After being here like a day, my knee started hurtung differntly than it had before. I thought it would go away but it didn't and it got worse every day. I decided to get it checked at the health clinic here. After looking at it, the doctor told me that I needed to go see an orthopedic surgeon to have him check it out. Not realyl what I wanted to hear. I went, (fieldtrip!!) and he told me that it wasn't my meniscus which, I don't know, was kind of a relief. He told me that he couldn't kwo exactly what it was until I had an MRI- also not what I wanted to hear. That's scheduled for next Tuesday but they're hoping that I can get in sooner. He told me that he thinks it's a chunk of cartilidege floating around. He said best case scenario, it's something that will heal itself if I'm careful. He told me worst case scanario I would have to go home and get a surgery involving blood, screws, draining and other gross things. Ummmm gross.
I feel like the msot likely option is that I'll have to have an orthoscopic surgery that would remove the cartilidge and let me still stay in the MTC.
I know that HF is orchesterating something for me and I have (and am trying to have) faith that the situation will work out how He wants it to. I'm realizing how fragile my time is here and it's really hoping my make the most of every single second.
So yes, one week in and I'm hobbling around the MTC on crutches .I'm trying to stay off it as much as possible and help it heal on its own. My companions are great but they forget that I'm injured a lot and like to well...leave me. haha It's hard because they don't understand the severity of the situation but I'm helping them catch on:) Yesterday I belted out "If you don't walk as most people do, some people walked away from you. But I won't I won't" Then, when they leave me I sing: "Jesus walked away from none, He gave his love to everyone". And yell "You're not living a primary song!"

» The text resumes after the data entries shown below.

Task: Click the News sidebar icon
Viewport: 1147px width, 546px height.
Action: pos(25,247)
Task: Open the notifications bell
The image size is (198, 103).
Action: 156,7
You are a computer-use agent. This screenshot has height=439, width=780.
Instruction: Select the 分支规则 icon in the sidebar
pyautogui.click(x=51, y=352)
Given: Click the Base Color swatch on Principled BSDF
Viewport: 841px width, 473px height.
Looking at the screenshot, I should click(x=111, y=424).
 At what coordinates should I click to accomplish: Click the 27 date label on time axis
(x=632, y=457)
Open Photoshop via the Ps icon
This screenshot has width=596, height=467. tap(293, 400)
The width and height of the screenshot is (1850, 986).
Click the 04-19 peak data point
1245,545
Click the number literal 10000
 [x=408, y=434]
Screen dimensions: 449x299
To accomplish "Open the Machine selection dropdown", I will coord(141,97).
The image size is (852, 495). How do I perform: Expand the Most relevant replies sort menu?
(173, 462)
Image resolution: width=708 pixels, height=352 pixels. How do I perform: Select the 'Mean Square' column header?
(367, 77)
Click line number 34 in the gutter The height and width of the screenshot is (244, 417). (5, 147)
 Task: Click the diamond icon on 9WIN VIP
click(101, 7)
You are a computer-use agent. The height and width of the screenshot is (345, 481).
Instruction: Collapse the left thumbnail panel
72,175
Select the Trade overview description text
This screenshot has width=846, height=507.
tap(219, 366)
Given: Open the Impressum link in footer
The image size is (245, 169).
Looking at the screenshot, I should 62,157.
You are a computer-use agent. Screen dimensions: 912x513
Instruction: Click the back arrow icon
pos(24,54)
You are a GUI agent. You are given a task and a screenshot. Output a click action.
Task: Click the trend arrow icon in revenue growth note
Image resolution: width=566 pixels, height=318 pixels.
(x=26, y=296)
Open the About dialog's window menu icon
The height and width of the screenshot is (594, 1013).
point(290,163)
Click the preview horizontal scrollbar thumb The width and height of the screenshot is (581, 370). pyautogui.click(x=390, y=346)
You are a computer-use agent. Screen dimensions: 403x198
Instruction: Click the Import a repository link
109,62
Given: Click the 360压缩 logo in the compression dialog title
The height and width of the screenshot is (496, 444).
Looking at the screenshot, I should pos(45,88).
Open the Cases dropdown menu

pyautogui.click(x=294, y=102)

I'm hoping it will start working soon :)
I've learned that even though I want to be taken care of, I need to still loose myself and stop focusing so much on MY needs. We truly can always serve otehrs no matter how stinky or debilitating our current situation is. The coolest thing is that when I simply turn my focus outward, I am a million times more happy!
As annoying as it is, I've already learned a lot from my knee situation. I think I'm going to call it the parable of the knee from now on.
I truly know that this is the restored Gospel of Jesus Christ. It is 100% true. I know that even though people are extremely not perfect (like me) the gospel IS and Jesus Christ IS. I know that HF gives us commandments, not because He needs to feel powerful or anything but because He loves us and wants us to be happy! He knows the way for us to be happy and he's given us the steps. I have a testimony of the small things. Our branch president challenged us on out first night here to start over on the Book of Mormon and finish it before we leave. (I was a little bummed at first becaue I was super close to finishing). I've taken the challenge and learned more than I ever have before. The Book of Mormon brings power and purpose to our lives! I know because I've felt it. The gospel is simple and too often we try to complicate it. It works guys.
Ok well, I need to go. I love you all and I am SOOOOOO grateful for all of your support! I can honestly feel your prayers! Please keep praying and writing and loving.